NeMo 2.0 Pretraining Recipes#

Similar to the NeVA model, we provide some default recipes for pretraining LLaVA-NEXT llava_next_7b.

from nemo.collections import vlm

finetune = vlm.llava_next_7b.pretrain_recipe(
    name="llava_next_7b_pretrain",
    dir=f"/path/to/checkpoints",
    num_nodes=1,
    num_gpus_per_node=8,
    language_model_from_pretrained='/root/.cache/nemo/models/lmsys/vicuna-7b-v1.5/',
    # Can be None or change based on local checkpoint path
)

NeMo 2.0 Fine-Tuning Recipes#

We also provide a fine-tuning recipe - llava_next_7b that you can use.

from nemo.collections import vlm

finetune = vlm.llava_next_7b.finetune_recipe(
    name="llava_next_7b_finetune",
    dir=f"/path/to/checkpoints",
    num_nodes=1,
    num_gpus_per_node=8,
    peft_scheme='none',  # 'lora', 'none'
)

Note

The configuration in the recipes is done using the NeMo-Run run.Config and run.Partial configuration objects. Please review the NeMo-Run documentation to learn more about its configuration and execution system.

Note

The recipes use the MockDataModule for the data argument. You are expected to replace the MockDataModule with your custom dataset.

Once you have your final configuration ready, you can execute it using any of the NeMo-Run supported executors. The simplest option is the local executor, which runs the pretraining locally in a separate process.
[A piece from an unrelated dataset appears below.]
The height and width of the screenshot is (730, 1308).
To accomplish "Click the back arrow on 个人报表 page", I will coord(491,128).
You can use it as follows:

import nemo_run as run

run.run(finetune, executor=run.LocalExecutor())

Additionally, you can also run it directly in the same Python process as follows:

run.run(finetune, direct=True)

Use the Energon Dataloader#

Below is an example of how to set up the Energon data module for LLaVA-Next training:

from nemo.collections.multimodal.data.energon.config import MultiModalSampleConfig
from nemo.collections.vlm import LlavaNextTaskEncoder
from nemo.collections.multimodal.data.energon import EnergonMultiModalDataModule
from transformers import AutoProcessor

# Load the processor from the pretrained LLaVA-Next model
processor = AutoProcessor.from_pretrained("llava-hf/llava-v1.6-mistral-7b-hf")

# Paths and configuration
data_path = "<path_to_dataset>"
image_processor = processor.image_processor
tokenizer = processor.tokenizer

# Define multimodal sample configuration
multimodal_sample_config = MultiModalSampleConfig()
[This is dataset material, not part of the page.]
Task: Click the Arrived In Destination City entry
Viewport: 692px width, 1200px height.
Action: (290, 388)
# Initialize the LLaVA-Next task encoder
task_encoder = LlavaNextTaskEncoder(
    tokenizer=tokenizer,
    image_processor=image_processor,
    multimodal_sample_config=multimodal_sample_config,
)

# Create the data module
data = EnergonMultiModalDataModule(
    path=data_path,
    tokenizer=tokenizer,
    image_processor=image_processor,
    num_workers=8,
    micro_batch_size=4,
    global_batch_size=32,
    multimodal_sample_config=multimodal_sample_config,
    task_encoder=task_encoder,
)

Replace the MockDataModule in the default recipes with the above data.
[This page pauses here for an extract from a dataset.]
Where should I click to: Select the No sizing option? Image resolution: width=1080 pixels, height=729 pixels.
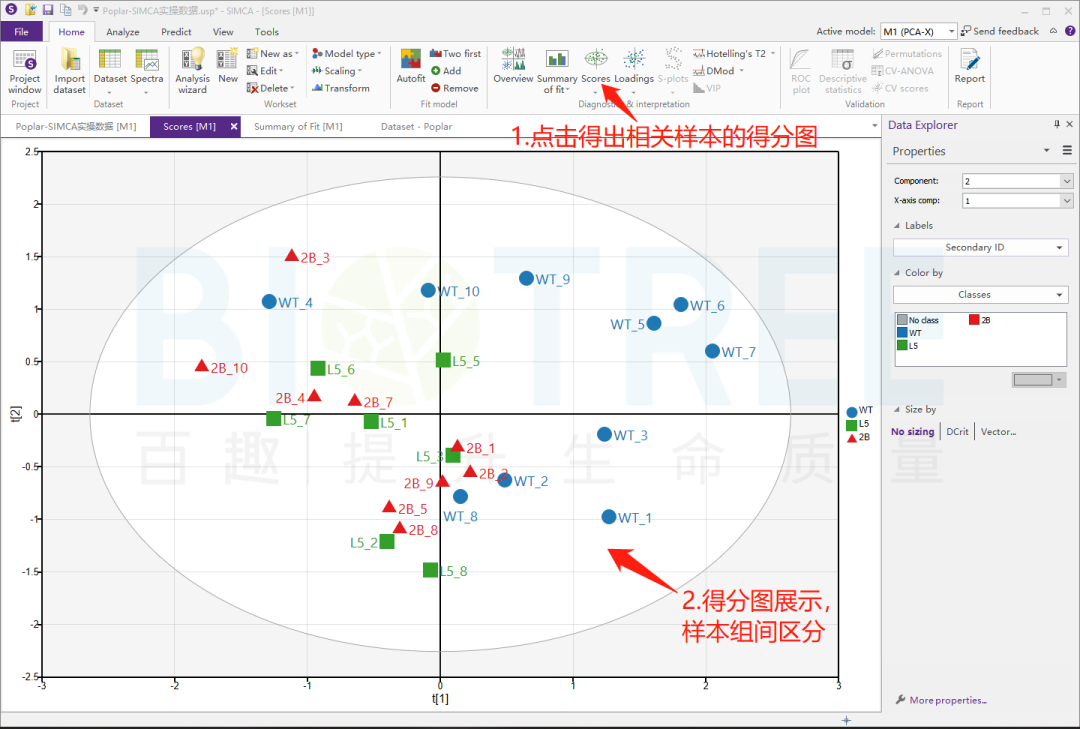[912, 432]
from nemo.collections import vlm

# Define the fine-tuning recipe
finetune = vlm.llava_next_7b.finetune_recipe(
  name="llava_next_7b_finetune",
  dir=f"/path/to/checkpoints",
  num_nodes=1,
  num_gpus_per_node=8,
  peft_scheme='none',  # 'lora', 'none'
)

# Assign the above data module to the finetuning recipe
finetune.data = data

We have also included additional example scripts to further customize LLaVA-NeXT training:

Pretraining: llava_next_pretrain.py
Finetuning: llava_next_finetune.py
Generation: llava_next_generation.py
NeMo Run: llava_next_nemo_run.py

These scripts allow for flexible and comprehensive training workflows tailored to your requirements.